Collected data entries
|---|

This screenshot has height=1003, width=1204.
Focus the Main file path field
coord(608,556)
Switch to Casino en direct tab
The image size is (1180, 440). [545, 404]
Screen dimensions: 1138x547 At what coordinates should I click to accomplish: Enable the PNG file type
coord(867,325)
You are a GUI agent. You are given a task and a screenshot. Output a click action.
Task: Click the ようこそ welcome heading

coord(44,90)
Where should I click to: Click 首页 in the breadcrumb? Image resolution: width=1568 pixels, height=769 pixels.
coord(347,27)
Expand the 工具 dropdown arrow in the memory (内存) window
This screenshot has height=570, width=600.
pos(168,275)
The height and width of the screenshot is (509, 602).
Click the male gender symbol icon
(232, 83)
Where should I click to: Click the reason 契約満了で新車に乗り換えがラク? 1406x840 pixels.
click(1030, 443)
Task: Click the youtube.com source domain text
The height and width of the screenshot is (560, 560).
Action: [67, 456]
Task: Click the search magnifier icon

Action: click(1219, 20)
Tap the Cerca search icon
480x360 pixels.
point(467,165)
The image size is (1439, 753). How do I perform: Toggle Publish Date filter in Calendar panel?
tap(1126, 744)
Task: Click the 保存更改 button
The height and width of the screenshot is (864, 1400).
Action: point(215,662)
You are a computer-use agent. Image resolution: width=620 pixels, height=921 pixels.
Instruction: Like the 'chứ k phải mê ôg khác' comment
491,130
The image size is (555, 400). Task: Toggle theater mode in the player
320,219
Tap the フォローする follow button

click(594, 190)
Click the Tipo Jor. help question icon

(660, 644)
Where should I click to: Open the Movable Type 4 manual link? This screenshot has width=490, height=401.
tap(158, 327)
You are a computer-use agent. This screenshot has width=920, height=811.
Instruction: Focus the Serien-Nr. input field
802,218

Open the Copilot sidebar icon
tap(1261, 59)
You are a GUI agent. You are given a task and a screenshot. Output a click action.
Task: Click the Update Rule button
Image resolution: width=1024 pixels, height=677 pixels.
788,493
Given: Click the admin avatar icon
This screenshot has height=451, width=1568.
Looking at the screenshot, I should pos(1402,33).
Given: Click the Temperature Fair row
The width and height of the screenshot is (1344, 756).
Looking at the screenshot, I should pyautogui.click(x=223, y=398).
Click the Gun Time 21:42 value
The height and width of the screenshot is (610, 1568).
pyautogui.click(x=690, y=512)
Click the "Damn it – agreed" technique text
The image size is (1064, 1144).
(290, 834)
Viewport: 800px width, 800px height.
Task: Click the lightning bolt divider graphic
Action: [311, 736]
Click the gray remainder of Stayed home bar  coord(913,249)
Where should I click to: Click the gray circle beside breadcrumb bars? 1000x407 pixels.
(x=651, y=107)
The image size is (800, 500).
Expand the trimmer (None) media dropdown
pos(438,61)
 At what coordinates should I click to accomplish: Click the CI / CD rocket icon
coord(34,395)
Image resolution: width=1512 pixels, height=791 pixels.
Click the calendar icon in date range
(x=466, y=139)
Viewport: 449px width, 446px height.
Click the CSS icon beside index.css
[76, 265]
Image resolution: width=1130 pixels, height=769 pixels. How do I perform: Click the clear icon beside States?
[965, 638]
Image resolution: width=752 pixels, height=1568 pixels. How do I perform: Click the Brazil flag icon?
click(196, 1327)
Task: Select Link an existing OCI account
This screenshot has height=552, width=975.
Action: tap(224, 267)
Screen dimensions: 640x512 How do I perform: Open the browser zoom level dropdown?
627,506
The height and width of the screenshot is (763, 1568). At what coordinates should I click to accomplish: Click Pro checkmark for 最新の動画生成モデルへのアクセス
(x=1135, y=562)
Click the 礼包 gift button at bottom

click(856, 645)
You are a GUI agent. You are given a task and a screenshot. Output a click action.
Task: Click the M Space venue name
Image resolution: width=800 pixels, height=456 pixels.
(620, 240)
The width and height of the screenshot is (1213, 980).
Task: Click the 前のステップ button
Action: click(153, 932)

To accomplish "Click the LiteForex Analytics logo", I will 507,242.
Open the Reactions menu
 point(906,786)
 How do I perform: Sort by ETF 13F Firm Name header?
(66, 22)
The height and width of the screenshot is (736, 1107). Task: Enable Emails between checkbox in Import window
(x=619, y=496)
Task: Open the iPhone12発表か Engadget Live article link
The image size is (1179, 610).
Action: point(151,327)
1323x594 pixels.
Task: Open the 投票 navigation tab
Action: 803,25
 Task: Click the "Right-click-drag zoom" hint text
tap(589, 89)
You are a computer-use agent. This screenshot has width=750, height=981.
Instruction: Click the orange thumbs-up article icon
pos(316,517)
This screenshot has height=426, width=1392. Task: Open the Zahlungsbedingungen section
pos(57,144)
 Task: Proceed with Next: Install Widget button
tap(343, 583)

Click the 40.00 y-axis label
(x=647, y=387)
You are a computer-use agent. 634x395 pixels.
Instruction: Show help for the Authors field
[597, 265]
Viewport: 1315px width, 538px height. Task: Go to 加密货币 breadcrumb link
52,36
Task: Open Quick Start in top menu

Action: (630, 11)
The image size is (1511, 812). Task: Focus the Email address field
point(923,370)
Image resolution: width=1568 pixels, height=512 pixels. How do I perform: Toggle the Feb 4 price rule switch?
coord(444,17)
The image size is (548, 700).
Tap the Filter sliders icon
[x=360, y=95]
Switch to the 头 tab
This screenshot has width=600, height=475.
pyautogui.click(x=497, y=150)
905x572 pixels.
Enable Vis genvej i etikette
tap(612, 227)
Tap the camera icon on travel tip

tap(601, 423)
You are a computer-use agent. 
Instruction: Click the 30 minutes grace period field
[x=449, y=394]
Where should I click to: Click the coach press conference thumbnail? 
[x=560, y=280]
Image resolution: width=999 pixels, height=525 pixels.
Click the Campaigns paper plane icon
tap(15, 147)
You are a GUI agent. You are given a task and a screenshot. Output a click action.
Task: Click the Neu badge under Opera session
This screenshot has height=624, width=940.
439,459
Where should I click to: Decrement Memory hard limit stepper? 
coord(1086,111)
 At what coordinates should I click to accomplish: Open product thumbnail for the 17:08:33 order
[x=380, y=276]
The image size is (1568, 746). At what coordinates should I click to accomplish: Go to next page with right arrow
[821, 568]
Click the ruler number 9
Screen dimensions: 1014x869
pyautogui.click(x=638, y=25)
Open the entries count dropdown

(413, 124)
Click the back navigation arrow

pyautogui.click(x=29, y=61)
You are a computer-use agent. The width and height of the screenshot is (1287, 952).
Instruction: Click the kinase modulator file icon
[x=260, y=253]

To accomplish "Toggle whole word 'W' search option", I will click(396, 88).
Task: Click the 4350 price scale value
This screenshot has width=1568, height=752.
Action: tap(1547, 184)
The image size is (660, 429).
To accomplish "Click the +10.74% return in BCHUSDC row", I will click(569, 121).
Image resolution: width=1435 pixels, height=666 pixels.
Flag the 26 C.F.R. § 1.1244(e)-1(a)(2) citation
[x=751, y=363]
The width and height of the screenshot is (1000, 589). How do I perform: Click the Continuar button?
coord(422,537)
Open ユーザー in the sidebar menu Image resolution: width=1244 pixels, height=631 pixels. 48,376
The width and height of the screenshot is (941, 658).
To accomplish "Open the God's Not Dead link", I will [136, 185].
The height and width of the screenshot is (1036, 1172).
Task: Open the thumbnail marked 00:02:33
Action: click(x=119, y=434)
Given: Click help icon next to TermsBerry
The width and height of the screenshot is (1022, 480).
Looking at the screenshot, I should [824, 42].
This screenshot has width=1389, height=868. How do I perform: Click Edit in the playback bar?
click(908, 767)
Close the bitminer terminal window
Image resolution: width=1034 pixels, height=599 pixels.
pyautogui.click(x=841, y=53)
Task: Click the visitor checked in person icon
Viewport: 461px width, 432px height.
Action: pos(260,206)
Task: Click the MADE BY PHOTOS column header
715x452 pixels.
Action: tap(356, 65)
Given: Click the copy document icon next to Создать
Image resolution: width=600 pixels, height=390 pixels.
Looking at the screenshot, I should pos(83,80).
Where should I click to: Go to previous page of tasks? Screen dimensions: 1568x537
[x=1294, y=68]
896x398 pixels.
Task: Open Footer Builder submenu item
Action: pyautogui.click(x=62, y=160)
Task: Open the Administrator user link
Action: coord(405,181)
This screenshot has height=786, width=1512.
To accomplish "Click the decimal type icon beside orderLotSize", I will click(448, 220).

|---|

• _Problem to solve_: For the lines above, output exactly those from the line containing "This screenshot has height=451, width=1568." through the line containing "Given: Click the Temperature Fair row", and skip the others.

• _Output_:
This screenshot has height=451, width=1568.
Looking at the screenshot, I should pos(1402,33).
Given: Click the Temperature Fair row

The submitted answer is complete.